En conséquence, en l’absence de mise en cause de la SARL Consulting Environnement ou de son représentant légal, l’action en nullité du contrat de vente est irrecevable. Il en est de même de la demande subséquente de nullité du contrat de crédit en application des dispositions de l’article L.312-55 du code de la consommation, l’intimé n’invoquant aucune autre cause de nullité du contrat de crédit affecté que l’interdépendance des contrats. Il n’y a pas lieu de statuer sur la fin de non recevoir fondée sur la prescription des demandes de nullité des contrats de vente et de crédit affecté. Le jugement est infirmé.
Sur la responsabilité du prêteur
Selon les dispositions de l’article 2224 du code civil, les actions personnelles ou mobilières se prescrivent par cinq ans à compter du jour où le titulaire d’un droit a connu ou aurait dû connaître les faits lui permettant de l’exercer.
En l’espèce, il ressort du tableau d’amortissement produit par M. [I] qu’il a commencé à rembourser le contrat de crédit affecté souscrit pour financer l’installation photovoltaïque, le 20 juillet 2013 après une période de différé au cours de laquelle il n’a remboursé que des intérêts, et de sa pièce n°22 qu’il reconnaît lui-même 'avoir remarqué qu’en février 2013 Cetelem a commencé à réaliser des prélèvements, nous avons contacté Cetelem pour leur expliquer que la société SARL Consulting Environnement nous avait arnaqués et n’avait pas fini les travaux'. Il résulte de ces éléments que l’intimé a eu connaissance de la libération prétendument fautive des fonds par le prêteur au plus tard le 20 juillet 2013. Il s’ensuit que l’action en responsabilité engagée le 8 juillet 2022 à l’encontre de la SA BNP Paribas Personal Finance est irrecevable comme étant prescrite. Le jugement est infirmé.

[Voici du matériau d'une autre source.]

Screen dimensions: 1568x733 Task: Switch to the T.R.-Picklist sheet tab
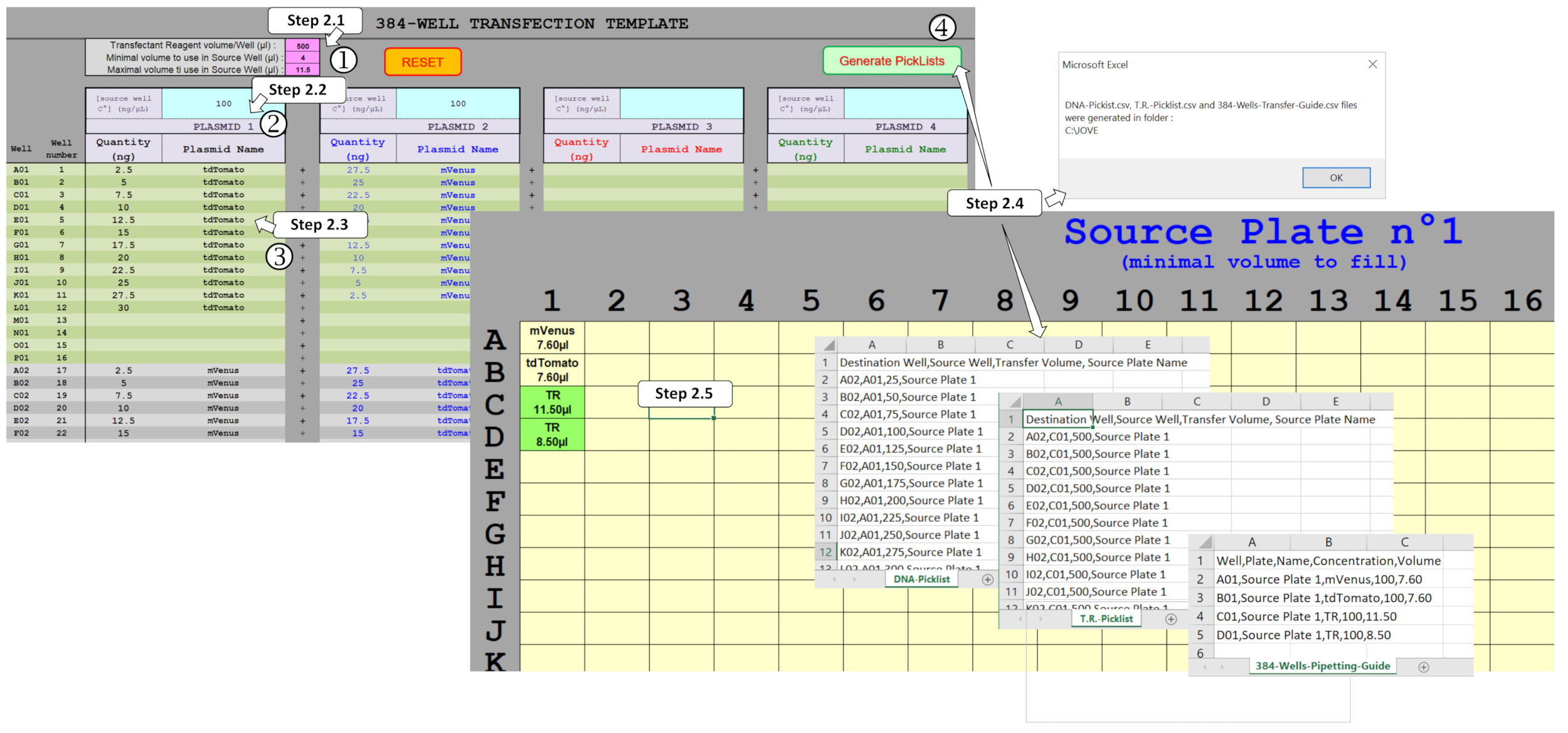coord(1106,619)

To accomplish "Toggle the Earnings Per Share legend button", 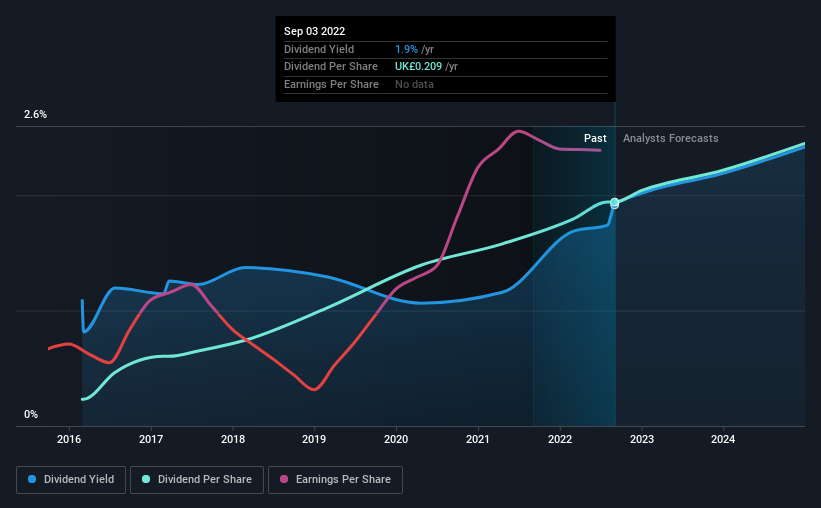I will [x=335, y=480].
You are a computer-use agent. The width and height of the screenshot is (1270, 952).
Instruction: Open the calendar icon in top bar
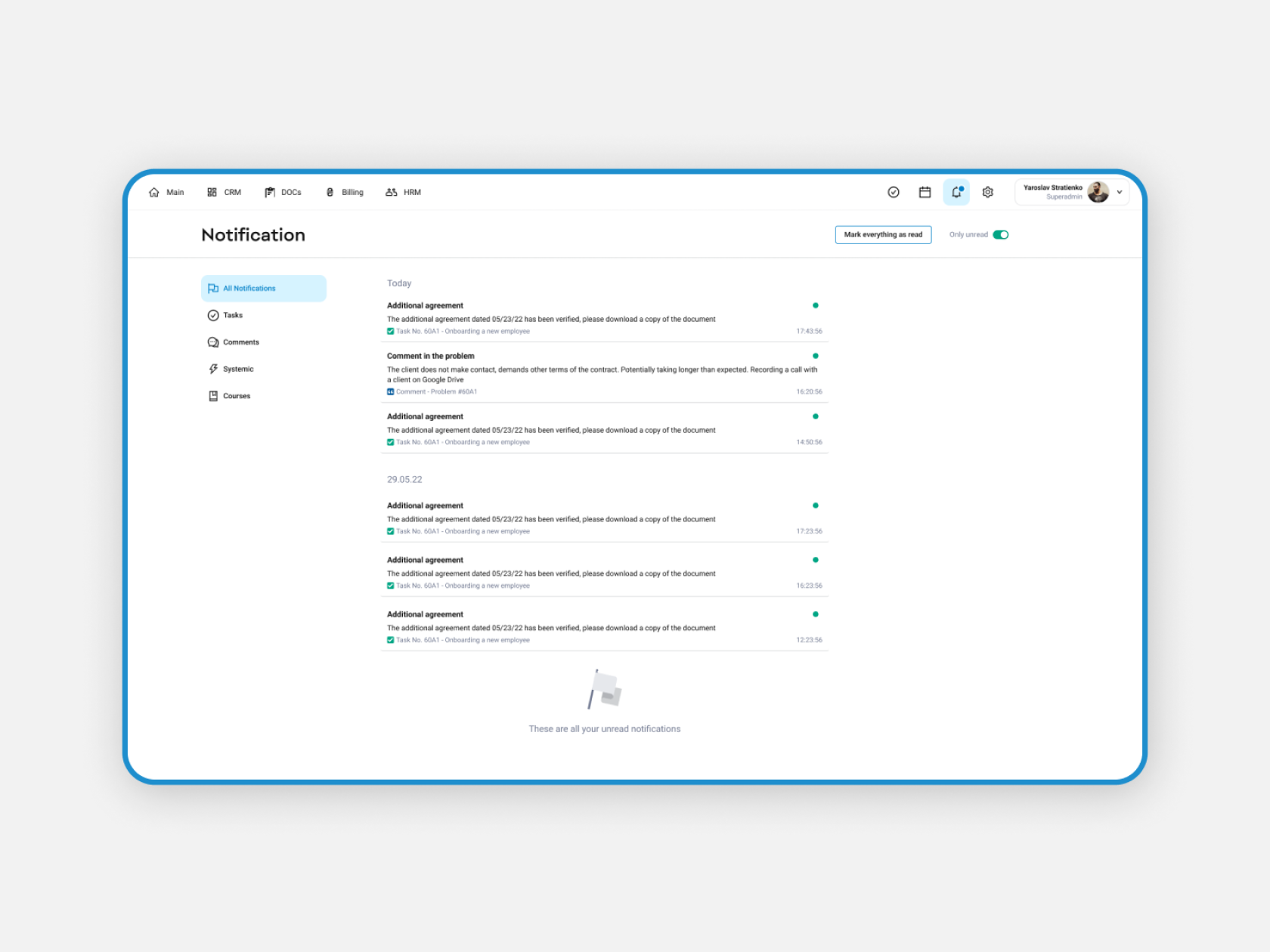pos(925,192)
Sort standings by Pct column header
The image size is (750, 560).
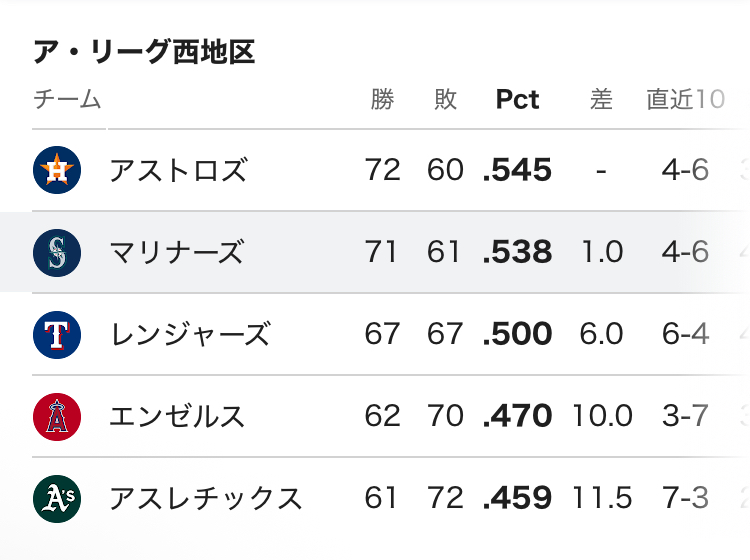[x=517, y=99]
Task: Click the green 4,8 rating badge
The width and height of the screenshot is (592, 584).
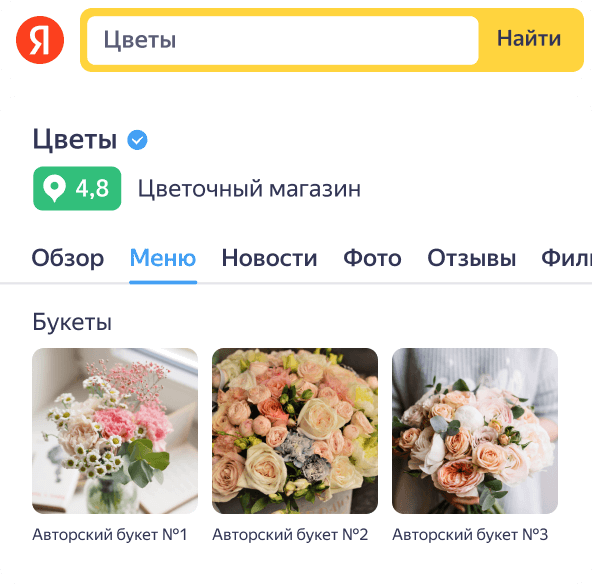Action: (x=77, y=188)
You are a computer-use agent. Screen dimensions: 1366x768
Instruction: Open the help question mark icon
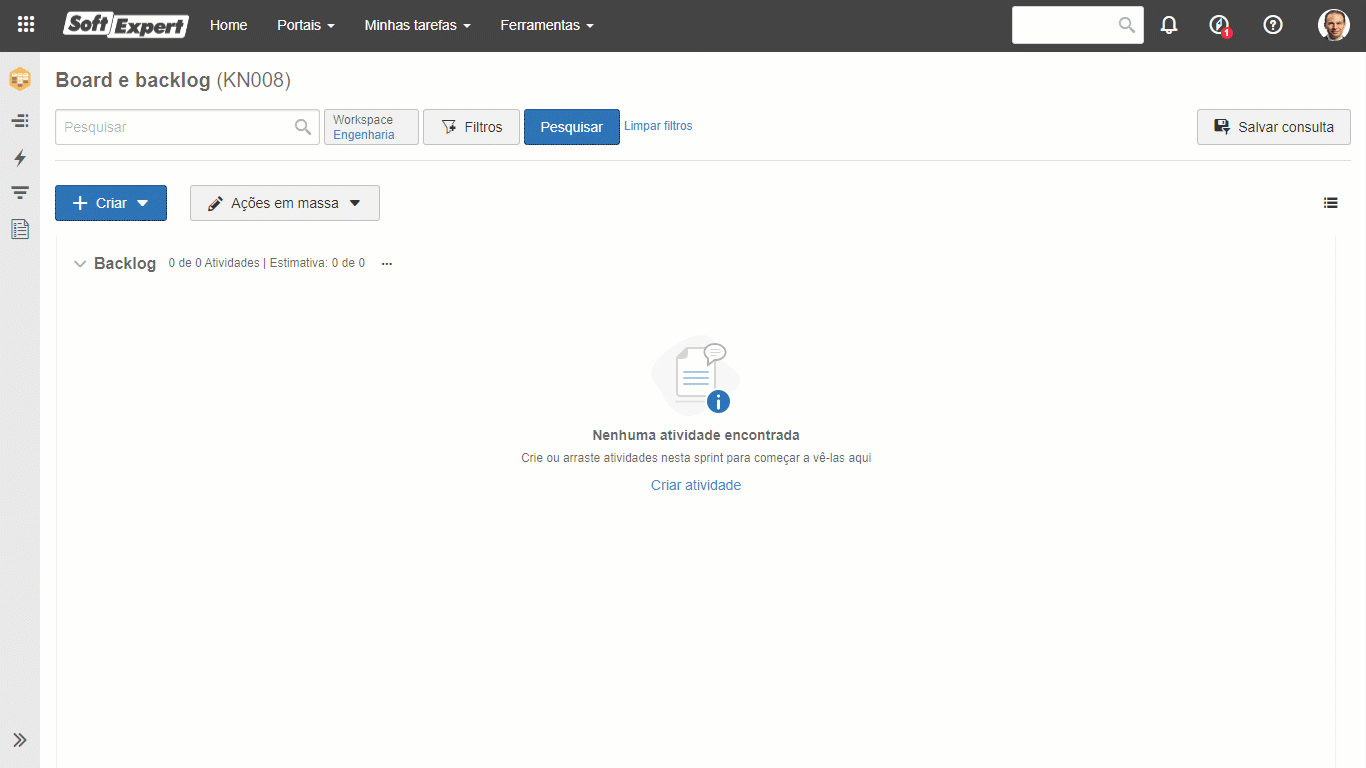coord(1273,25)
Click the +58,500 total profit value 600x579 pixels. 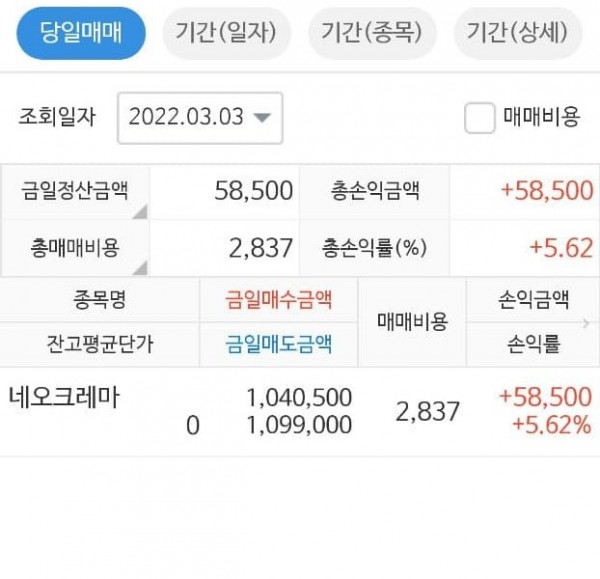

Sur l’article 700 du code de procédure civile et les dépens
M. [I], partie perdante, devra supporter les dépens de première instance et d’appel et il est équitable qu’il soit condamné à verser à la SA BNP Paribas Personal Finance la somme de 1.500 euros au titre de l’article 700 du code de procédure civile. Il convient de le débouter de sa propre demande de ce chef. L’article 699 du code de procédure civile n’étant pas applicable dans le département de Moselle, il n’y a pas lieu à distraction des dépens au profit de l’avocat de l’appelante.
PAR CES MOTIFS :
LA COUR, statuant par arrêt contradictoire, prononcé publiquement par mise à disposition au greffe, conformément aux dispositions de l’article 450 alinéa 2 du code de procédure civile,
INFIRME le jugement déféré en toutes ses dispositions ;
DECLARE irrecevables l’action et les demandes de M. [H] [I] ;
CONDAMNE M. [H] [I] aux dépens de première instance et d’appel sans distraction des dépens ;
CONDAMNE M. [H] [I] à verser à la SA BNP Paribas Personal Finance la somme de 1.500 euros au titre de l’article 700 du code de procédure civile ;
DEBOUTE M. [H] [I] de sa demande au titre de l’article 700 du code de procédure civile.